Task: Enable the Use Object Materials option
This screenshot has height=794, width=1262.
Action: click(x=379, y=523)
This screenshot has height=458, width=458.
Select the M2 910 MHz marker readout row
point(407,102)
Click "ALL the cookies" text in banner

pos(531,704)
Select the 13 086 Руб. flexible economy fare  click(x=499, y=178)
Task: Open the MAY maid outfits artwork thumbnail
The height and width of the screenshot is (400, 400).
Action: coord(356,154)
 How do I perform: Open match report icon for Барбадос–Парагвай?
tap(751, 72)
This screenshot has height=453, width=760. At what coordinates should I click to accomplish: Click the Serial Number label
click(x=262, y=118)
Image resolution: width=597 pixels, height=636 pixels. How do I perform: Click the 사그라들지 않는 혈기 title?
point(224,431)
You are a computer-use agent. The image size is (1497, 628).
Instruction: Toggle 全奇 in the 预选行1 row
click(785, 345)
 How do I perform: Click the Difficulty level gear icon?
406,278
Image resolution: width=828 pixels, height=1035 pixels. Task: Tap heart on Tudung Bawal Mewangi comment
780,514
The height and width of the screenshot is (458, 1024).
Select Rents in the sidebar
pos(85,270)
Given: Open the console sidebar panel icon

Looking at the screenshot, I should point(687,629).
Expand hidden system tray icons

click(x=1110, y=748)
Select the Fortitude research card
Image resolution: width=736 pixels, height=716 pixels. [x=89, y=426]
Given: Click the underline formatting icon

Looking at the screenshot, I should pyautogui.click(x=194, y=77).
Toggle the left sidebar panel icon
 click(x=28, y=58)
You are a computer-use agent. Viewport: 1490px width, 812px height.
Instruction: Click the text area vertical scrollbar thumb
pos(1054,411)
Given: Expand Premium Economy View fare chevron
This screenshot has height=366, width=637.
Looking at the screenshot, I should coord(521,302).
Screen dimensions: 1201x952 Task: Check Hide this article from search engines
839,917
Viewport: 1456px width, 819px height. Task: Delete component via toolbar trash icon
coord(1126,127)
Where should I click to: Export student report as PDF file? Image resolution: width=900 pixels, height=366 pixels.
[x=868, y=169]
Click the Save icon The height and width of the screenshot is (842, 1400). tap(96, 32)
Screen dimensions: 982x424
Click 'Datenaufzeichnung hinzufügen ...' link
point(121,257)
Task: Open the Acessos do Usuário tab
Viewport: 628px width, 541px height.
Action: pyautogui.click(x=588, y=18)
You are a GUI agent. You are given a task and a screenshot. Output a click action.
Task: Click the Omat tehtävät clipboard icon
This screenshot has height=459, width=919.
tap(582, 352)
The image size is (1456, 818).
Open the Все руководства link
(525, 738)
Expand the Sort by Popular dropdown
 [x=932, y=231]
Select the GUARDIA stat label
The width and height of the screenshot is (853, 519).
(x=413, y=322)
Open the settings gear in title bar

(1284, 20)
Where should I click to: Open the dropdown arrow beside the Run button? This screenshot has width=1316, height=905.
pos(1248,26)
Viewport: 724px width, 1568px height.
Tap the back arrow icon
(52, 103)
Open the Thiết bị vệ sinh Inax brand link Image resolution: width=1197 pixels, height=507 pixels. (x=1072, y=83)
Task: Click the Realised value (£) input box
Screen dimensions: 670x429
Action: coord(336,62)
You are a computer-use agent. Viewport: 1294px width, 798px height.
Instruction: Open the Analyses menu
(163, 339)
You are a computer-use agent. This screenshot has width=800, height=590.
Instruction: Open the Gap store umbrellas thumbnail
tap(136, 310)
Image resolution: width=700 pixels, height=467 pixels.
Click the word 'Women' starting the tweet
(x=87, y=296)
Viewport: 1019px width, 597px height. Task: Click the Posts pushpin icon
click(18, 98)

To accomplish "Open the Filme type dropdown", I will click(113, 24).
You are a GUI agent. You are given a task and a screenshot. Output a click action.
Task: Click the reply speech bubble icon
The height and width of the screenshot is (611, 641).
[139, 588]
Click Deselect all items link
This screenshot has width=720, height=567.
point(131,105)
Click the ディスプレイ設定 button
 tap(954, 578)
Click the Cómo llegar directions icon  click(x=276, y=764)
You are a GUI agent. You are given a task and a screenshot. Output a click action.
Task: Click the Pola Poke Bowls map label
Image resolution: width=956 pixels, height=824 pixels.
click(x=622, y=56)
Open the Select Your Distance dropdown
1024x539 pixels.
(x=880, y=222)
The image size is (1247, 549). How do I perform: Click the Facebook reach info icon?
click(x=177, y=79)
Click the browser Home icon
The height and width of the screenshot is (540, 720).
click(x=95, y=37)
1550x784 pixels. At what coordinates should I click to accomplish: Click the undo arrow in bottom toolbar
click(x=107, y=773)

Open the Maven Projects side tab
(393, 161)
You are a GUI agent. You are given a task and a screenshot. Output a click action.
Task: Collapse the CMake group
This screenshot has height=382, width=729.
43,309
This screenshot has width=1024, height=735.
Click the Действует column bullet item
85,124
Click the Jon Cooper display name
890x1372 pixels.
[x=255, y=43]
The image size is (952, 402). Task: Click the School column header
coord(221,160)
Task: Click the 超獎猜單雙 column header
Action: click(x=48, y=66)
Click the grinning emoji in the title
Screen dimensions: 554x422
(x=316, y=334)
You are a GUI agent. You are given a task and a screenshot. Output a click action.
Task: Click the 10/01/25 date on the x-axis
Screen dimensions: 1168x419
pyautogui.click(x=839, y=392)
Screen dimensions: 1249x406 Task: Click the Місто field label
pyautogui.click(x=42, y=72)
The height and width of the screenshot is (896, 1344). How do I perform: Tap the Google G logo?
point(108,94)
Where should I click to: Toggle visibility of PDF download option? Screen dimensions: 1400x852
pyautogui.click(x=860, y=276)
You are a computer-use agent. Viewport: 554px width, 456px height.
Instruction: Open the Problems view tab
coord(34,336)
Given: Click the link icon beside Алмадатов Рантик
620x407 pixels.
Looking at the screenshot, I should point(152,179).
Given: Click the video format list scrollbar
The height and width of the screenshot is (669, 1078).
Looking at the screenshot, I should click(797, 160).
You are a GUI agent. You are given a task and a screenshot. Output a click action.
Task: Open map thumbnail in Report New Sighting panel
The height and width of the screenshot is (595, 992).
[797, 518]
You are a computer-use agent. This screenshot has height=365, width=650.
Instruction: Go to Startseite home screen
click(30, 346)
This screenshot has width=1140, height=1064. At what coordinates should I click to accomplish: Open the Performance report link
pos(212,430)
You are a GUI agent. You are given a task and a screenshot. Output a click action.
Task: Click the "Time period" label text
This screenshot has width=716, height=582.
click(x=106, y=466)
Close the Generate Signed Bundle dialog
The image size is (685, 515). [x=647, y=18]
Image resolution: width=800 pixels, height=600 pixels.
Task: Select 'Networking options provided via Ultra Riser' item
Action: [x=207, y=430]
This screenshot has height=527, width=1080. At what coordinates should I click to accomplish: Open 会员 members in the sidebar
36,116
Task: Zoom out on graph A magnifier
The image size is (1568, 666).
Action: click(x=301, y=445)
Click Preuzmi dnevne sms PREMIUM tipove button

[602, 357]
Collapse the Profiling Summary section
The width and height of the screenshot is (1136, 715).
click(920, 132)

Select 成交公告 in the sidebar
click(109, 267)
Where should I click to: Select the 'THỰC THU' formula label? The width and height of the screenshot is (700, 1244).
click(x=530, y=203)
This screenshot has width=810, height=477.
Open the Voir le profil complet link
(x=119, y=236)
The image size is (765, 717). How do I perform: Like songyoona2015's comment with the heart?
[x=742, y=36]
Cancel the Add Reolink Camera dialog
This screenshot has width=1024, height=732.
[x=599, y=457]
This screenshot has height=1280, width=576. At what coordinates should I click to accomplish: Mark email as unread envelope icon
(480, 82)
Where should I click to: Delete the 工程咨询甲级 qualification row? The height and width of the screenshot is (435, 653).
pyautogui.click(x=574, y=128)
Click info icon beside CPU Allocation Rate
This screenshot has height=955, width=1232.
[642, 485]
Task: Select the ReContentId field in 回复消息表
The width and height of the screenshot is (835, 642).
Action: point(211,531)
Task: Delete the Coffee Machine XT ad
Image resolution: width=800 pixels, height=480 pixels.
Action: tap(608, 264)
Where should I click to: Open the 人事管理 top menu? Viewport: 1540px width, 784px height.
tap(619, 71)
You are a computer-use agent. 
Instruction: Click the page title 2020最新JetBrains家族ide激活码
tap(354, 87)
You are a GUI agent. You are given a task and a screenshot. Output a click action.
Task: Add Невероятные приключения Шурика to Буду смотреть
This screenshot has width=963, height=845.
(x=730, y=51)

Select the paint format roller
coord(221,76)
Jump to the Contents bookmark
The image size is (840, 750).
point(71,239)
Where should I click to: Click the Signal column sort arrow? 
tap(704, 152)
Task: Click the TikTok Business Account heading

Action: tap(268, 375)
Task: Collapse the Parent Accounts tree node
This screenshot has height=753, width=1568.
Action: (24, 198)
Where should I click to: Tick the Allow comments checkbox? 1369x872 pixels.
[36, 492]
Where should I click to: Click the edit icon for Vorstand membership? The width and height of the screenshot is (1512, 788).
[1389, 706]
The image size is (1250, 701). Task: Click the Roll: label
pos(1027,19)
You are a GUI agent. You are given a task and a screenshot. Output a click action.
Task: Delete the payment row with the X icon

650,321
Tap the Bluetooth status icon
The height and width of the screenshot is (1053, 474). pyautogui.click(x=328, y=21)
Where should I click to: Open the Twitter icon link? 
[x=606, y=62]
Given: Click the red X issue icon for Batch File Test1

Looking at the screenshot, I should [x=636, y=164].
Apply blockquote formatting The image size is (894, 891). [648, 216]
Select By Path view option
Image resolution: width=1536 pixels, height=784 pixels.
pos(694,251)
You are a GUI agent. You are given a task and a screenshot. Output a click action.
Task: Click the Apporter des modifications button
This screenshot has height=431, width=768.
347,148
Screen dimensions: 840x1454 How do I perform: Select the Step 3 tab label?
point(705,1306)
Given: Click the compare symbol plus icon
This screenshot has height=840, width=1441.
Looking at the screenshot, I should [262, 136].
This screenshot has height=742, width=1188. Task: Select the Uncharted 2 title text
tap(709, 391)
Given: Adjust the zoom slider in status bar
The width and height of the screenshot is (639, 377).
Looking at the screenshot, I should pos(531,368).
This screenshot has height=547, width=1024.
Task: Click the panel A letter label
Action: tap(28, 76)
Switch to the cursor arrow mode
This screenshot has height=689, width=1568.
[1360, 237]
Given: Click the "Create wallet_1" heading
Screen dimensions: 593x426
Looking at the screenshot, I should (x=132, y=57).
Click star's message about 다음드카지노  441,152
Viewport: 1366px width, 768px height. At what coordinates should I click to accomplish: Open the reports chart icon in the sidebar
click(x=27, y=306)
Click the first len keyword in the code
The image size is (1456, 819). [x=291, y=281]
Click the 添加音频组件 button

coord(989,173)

Exercise aim: Working from the entries above, filter out every line that lacks "fare" and copy what remains.

Solution below:
Select the 13 086 Руб. flexible economy fare  click(x=499, y=178)
Given: Expand Premium Economy View fare chevron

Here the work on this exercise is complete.